Data Driven: Gearing up Python for High-Speed HDF Adventures
08-25, 13:40–14:20 (Asia/Kuala_Lumpur), JC 1

In today’s world of data-intensive technologies, engineers are constantly challenged to manage vast and complex datasets effectively. This talk zeroes in on enhancing Hierarchical Data Format (HDF) operations at the hardware level to achieve unprecedented speed and efficiency in processing dense and sparse datasets.

Participants will be introduced to the HDF implementation strategy specifically designed for Python. We will delve into a variety of approaches essential for applications that generate massive data streams. By harnessing the power of multiprocessing, advanced hardware techniques, and optimized data schemes, we demonstrate substantial improvements in data handling efficiency.

The session will outline strategies for implementing HDF in two distinct case studies: Distributed Acoustic Sensing (DAS), which is characterized by its dense data streams, and corrosion detection in 3D point clouds, exemplifying the challenges of sparse data management. These strategies not only accelerate processing but also significantly boost scalability and responsiveness—key components for effective data analysis and visualization in Python environments.
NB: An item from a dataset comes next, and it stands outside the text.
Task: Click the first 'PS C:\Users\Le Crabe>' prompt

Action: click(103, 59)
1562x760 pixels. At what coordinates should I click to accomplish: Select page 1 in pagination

Participants will leave with actionable insights into:
- When to use HDF for data storage
- Efficient HDF implementations that cater to both dense and sparse data scenarios.
- Techniques to harness the power of multiprocessing and exploit hardware for HDF in Python.
- Practical examples from case studies

Khairulmizam is a Computer engineering researcher at Universiti Putra Malaysia, a hardware tinkerer, a Python and C programmer, and a Linux user.